If you've ever played a train simulation game, you've probably discovered that steam engines are a lot harder to operate than modern locomotives. If you don't learn to balance the water supply, firebox level, steam pressure and a whole lot of other variables just right, all sorts of things can go wrong. For instance, the train won't make it up the next hill. Or the boiler might explode.

To make a diesel or electric train go, you basically push a throttle lever.

Modern locomotives are marvels of engineering, vastly more powerful, complex and capable than the hissing, smoky, cinder-belching iron horses that great-grandpa marveled at. Yet the complexity of operation is hidden from the operator, who can fall asleep while driving.

At this writing, thousands upon thousands of organizations and untold millions of people are dealing with Microsoft Service Pack 2 for Windows XP'a new chapter in a 25-year saga of desktop complexity.

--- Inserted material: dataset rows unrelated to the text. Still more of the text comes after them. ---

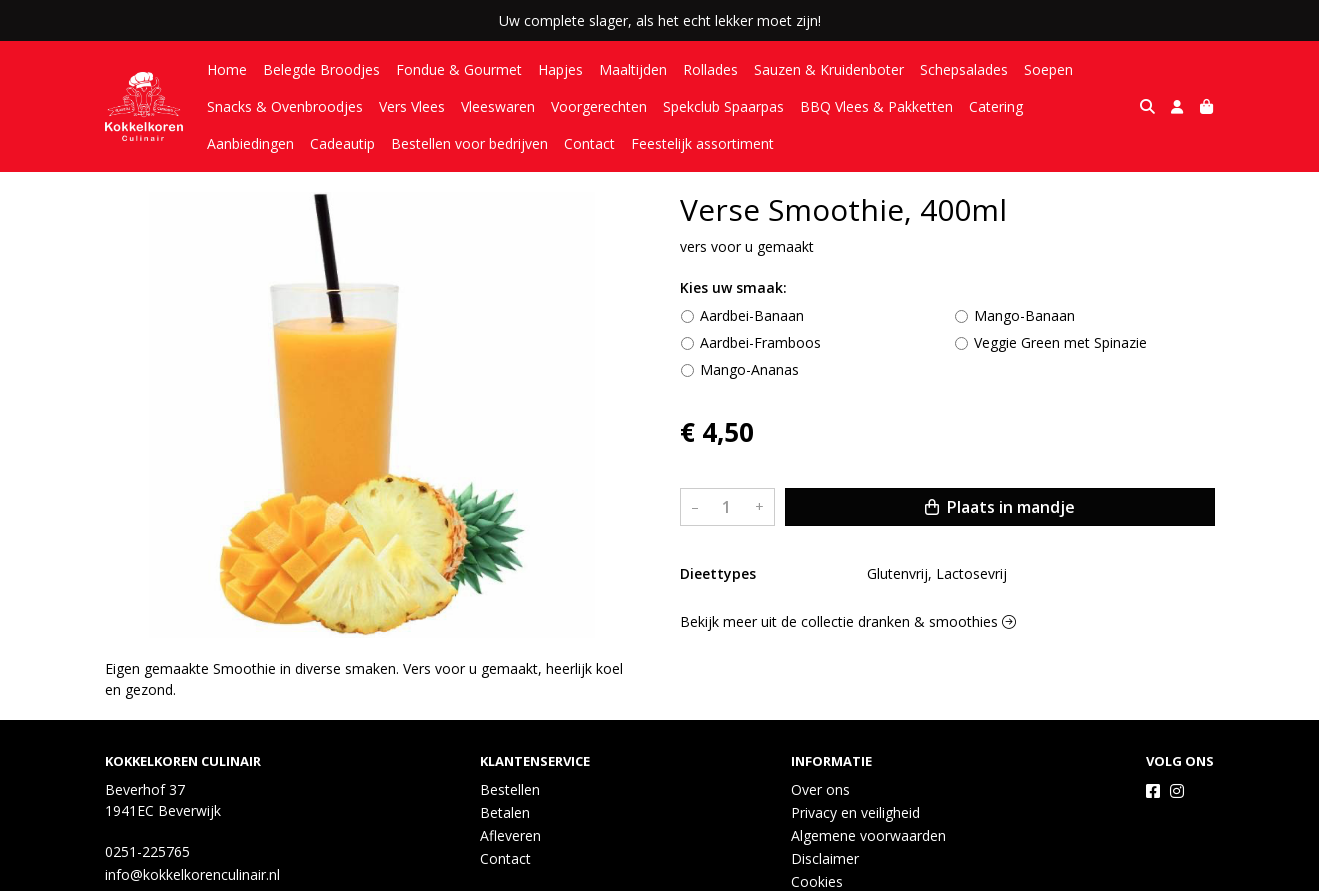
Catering (996, 106)
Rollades (710, 69)
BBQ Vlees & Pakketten (876, 106)
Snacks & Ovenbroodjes (285, 106)
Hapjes (560, 69)
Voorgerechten (599, 106)
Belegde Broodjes (321, 69)
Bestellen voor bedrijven (366, 143)
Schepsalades (964, 69)
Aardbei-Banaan (752, 315)
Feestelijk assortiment (599, 143)
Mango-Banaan (1024, 315)
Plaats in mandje (1000, 507)
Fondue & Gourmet (459, 69)
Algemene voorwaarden (868, 835)
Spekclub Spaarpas (723, 106)
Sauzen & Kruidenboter (829, 69)
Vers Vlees (412, 106)
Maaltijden (633, 69)
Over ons (820, 789)
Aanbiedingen (1082, 106)
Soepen (1048, 69)
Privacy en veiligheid (855, 812)
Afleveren (510, 835)
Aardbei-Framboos (760, 342)
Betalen (505, 812)
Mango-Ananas (749, 369)
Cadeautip (239, 143)
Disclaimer (825, 858)
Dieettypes (718, 573)
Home (227, 69)
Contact (486, 143)
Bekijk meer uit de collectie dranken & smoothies (848, 621)
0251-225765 (147, 851)
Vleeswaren (498, 106)
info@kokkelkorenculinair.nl (192, 874)
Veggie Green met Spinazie (1060, 342)
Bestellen (510, 789)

PCs and PC software certainly have produced world-changing benefits. But they aren't any simpler than mainframe systems. The difference is that in mainframe systems, the complexity is the problem of a small cadre of highly trained professionals. PC complexity ties everyone up at some point. Each new chip generation and each new swelling of software functionality raises the complexity. Large PC deployments for a long time have asked many people to be, in effect, steam locomotive engineers when they just want to be passengers from point A to point B.

At the recent Air Force IT Conference, Sun Microsystems Inc. chairman Scott McNealy quipped that he was impressed with all the Air Force's IT efforts except its desktop strategy. He was pushing Sun's version of the thin client.

Indeed, the Air Force, like many agencies, has developed an elaborate strategy for buying large numbers of PCs each quarter. At the same time, agencies are looking to simplify their infrastructures, reduce their cost of ownership and boost security.

Many users will continue to require the power of a full-function PC. But for the rest, agencies should take a fresh look at a thin-client strategy.